*** Given passage Section Begins ***
BioByte 094: industry consortium for benchmarking, evaluating protein competitions, multimodal atlas for Alzheimer's, automated organelle tracking, promise of a new HAE treatment
Welcome to Decoding Bio’s BioByte: each week our writing collective highlight notable news—from the latest scientific papers to the latest funding rounds—and everything in between. All in one place.
What we read
Blogs
A call for an industry-led initiative to critically assess machine learning for real-world drug discovery [Nature Machine Intelligence, Oct 2024]
Benchmarking in drug discovery is severely lacking. A new cross-industry initiative called Polaris is focused on bridging the gap between perceived progress and real-world impact in machine learning for drug discovery, particularly in small-molecule predictive modeling. Unlike other fields with abundant fit-for-purpose datasets, drug discovery's data is heterogeneous, noisy, and expensive to generate, making reliable ML benchmarking crucial but challenging.
Polaris brings together industry experts to address these unique challenges through cross-industry collaboration. The first steering committee—made up of members from various pharma and drug discovery companies like Merck, Relay Tx, and Valence Labs, has highlighted the need for robust benchmarking practices to evaluate ML methods in real-world contexts. Their collective effort will develop domain-appropriate datasets, guidelines, and open-source tools to standardize method evaluation and comparison, ensuring reproducibility and progress in drug discovery.
The initiative prioritizes three pillars:
Curating benchmark datasets representative of common drug discovery tasks.
Establishing best practices for data curation, method evaluation, and statistical comparison.
Creating open-source tools to simplify adopting these practices.
By fostering interdisciplinary collaboration and real-world benchmarking, Polaris aims to accelerate impactful ML research and advance drug discovery. Be on the lookout for their first preprint comparing methods and best practices.
AI has dreamt up a blizzard of new proteins. Do any of them actually work? [Ewen Callaway, Nature, October 2024]
With the recent the recent Nobel Prize in Chemistry awarded to David Baker, Demis Hassabis and John Jumper for their work on protein design (David Baker) and structure prediction (Hassabis and Jumper), it is difficult to deny that computational protein design is going to shape the future of protein-based research. Since it is such a new field, organizations across the globe—like Liberum Bio, Rosetta Commons, and Adaptyv Bio—have begun hosting competitions that encourage competitors to further develop design tools. The challenges range from redesigning an existing enzyme used in protein purification to building a new protein that can be used in T-cell cancer therapy.
These competitive events are largely inspired by the Critical Assessment of Structure Prediction (CASP), which has been around since 1994 and which ultimately facilitated the creation of AlphaFold and AlphaFold2. The historic success of such structural prediction competitions has caused many to look favorably upon their implementation for novel protein design, as they have the propensity to serve as significant instigators for acceleration within the field. Proponents also tout the accessibility of the competitions as a way to involve even those without formal biology training or access to computational clusters. There is hope that the competitions will also help develop and strengthen the community.
*** Given passage Section Ends ***
*** Recorded information Section Begins ***
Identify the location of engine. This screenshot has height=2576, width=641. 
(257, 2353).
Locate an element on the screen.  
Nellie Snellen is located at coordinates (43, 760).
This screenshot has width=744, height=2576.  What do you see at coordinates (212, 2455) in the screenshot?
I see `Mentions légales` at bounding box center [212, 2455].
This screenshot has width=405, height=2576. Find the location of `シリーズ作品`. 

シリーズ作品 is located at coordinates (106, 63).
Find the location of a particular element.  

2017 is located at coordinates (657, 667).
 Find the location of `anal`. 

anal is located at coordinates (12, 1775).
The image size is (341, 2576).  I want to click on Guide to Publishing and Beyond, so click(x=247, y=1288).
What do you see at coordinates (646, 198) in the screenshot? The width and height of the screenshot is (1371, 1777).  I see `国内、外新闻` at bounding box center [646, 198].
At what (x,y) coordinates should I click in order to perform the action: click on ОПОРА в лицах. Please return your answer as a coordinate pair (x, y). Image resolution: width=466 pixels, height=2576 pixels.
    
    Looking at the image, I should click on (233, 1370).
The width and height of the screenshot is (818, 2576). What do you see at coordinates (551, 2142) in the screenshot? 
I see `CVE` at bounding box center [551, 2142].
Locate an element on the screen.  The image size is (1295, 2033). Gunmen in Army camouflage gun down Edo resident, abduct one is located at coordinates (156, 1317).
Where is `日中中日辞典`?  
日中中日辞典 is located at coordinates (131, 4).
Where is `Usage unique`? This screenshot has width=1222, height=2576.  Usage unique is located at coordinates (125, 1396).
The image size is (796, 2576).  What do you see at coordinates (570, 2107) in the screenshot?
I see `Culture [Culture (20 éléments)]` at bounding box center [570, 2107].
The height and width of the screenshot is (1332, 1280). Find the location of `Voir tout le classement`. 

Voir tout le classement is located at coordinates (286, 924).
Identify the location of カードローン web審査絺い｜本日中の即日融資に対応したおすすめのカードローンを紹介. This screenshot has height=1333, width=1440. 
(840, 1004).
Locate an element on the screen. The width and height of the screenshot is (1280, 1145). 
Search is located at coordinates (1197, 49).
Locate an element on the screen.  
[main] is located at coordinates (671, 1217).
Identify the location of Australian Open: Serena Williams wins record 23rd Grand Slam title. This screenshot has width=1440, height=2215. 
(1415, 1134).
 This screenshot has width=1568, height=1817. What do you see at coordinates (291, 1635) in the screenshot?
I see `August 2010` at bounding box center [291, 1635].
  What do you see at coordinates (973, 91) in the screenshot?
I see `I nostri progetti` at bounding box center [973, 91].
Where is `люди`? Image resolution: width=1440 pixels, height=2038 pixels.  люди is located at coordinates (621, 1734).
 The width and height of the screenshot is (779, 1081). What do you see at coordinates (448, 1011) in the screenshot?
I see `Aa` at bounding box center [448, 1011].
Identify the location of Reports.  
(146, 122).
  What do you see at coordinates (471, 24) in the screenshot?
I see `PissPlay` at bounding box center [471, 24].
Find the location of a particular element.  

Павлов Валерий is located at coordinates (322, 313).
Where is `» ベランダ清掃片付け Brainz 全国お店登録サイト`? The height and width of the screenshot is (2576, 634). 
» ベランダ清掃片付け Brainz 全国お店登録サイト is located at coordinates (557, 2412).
*** Recorded information Section Ends ***
__Questions to answer__:
1 - List every organization that the BioByte newsletter names as hosting protein design competitions.
2 - According to the BioByte newsletter, since what year has the Critical Assessment of Structure Prediction (CASP) been around?
3 - Return the part of the BioByte newsletter between "Establishing best practices" and "adopting these practices.", inclusive.

__Responses in order__:
1 - Liberum Bio, Rosetta Commons, Adaptyv Bio

2 - Since 1994.

3 -
Establishing best practices for data curation, method evaluation, and statistical comparison.
Creating open-source tools to simplify adopting these practices.